Анализ цветообозначения в поэзии М. Цветаевой убеждает в том, что у нее отсутствует чисто эстетическое отношение к цвету. По-видимому, именно этим общим свойством цветаевской изобразительной системы объясняются такие частности, как отсутствие уменьшительных форм и суффиксов неполноты качества при цветообозначении.

Если в системе цветообозначений можно выделить образно-цветовые символы, связанные с идеей предельности, абсолюта, то в общей лексической системе произведений М. Цветаевой выделяются слова, непосредственно отражающие семантику предельности. Эти лексемы — существительное верста и глагол быть — можно считать «ключевыми словами» («стилистическими доминантами», «экспрессемами» — Григорьев 1979, 150) в поэтическом творчестве М. Цветаевой.

ГЛАВА IV. Лексика предельности (ключевые слова верста и быть) в поэзии М. Цветаевой

В предыдущих главах уже говорилось о том, что индивидуально-авторские семантические изменения можно рассматривать как действующую модель исторических изменений в языке.

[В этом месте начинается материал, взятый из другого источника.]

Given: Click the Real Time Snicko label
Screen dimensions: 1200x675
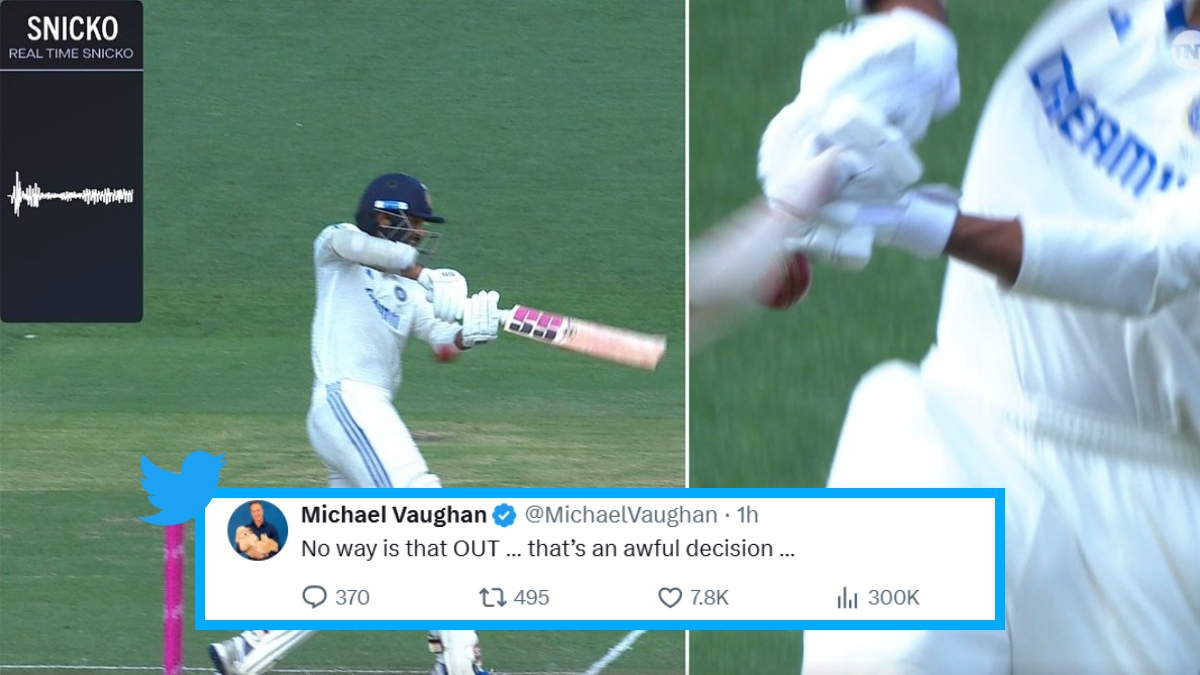Looking at the screenshot, I should pos(71,53).
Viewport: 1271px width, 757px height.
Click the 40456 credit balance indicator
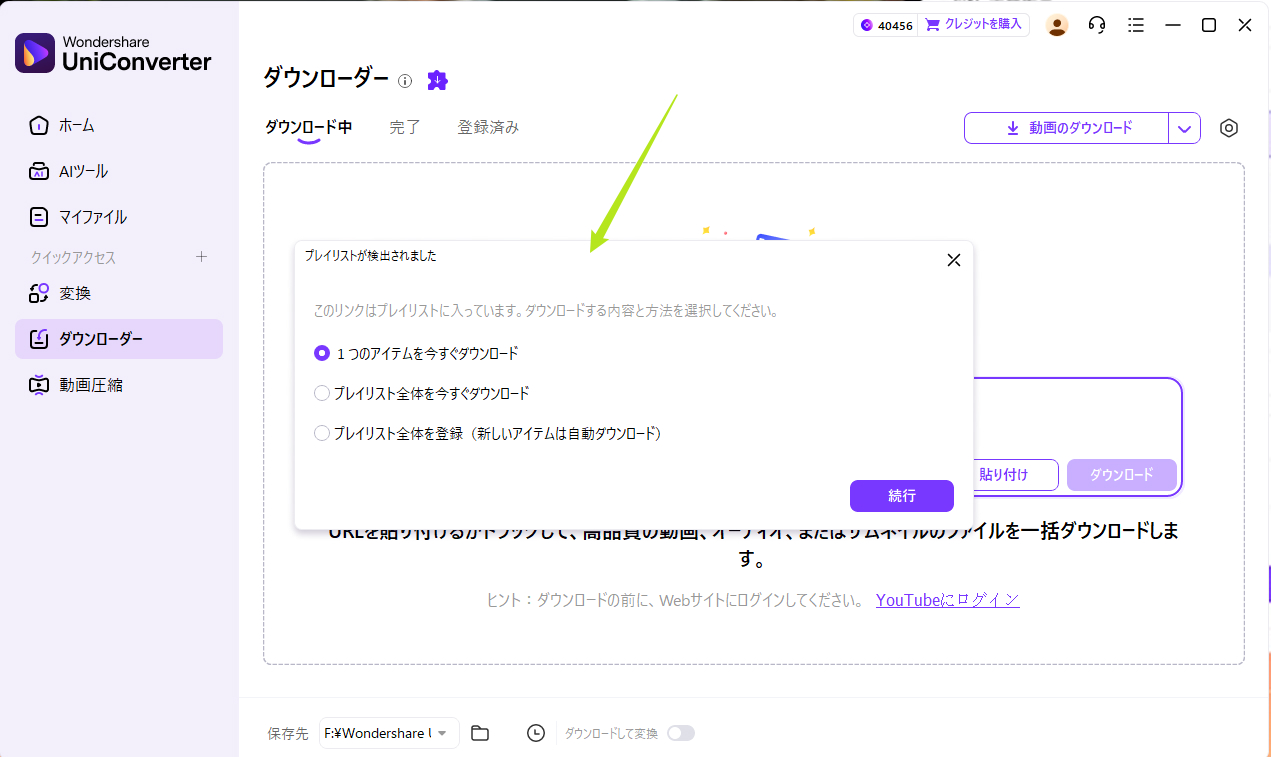tap(885, 25)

Теперь рассмотрим механизм семантической производности на примере одного слова.

1. СУЩЕСТВИТЕЛЬНОЕ ВЕРСТА

В поэзии М. Цветаевой одно из важнейших ключевых слов — верста (чаще в форме мн. числа). В современном литературном языке оно относится к пассивному лексическому запасу, имея значения: 1) русская мера длины, равная 1,06 км, применявшаяся до введения метрической системы; 2) устар. верстовой столб (MAC). В годы творчества М. Цветаевой (10—30-е годы XX в.) это слово было, несомненно, более активным, так как обозначало сначала существующую, а затем только что или сравнительно недавно вышедшую из обихода реалию: метрическая система мер была допущена к применению в России в 1899 г., но введена в качестве обязательной для РСФСР в 1918 г., а для СССР— в 1925 г. (ФЭС). При этом измерительное значение слова верста в истории русского языка не было строго определенным. «Настольный словарь для справок по всем отраслям знания» 1863 г. (под ред. Ф. Толля) описывает значение этого слова с учетом его исторической изменчивости: «Верста, ныне путевая мера в 500 сажен; до Петра Вел. 700, а еще прежде 1000, но сажени были поменьше нынешних» (Толль, 442). Существовали наименования московская, влоская, китайская, турецкая, малая, большая верста — названия различных путевых мер (Словарь XI–XVII вв.), абстрагирующие слово верста от точного числового выражения. Поэтому введение метрической системы и тем самым перевод слова верста в разряд историзмов, по существу, вернули ему обобщенный и приблизительный смысл.

Этим словом названы два поэтических сборника М. Цветаевой: «Версты» (стихи 1916 г.) и «Версты — 2» (стихи 1917–1920 гг.). Кроме того, с 1926 г. в Париже издавался литературно-критический журнал «Версты», в котором активное участие принимали М. Цветаева и ее муж С. Эфрон.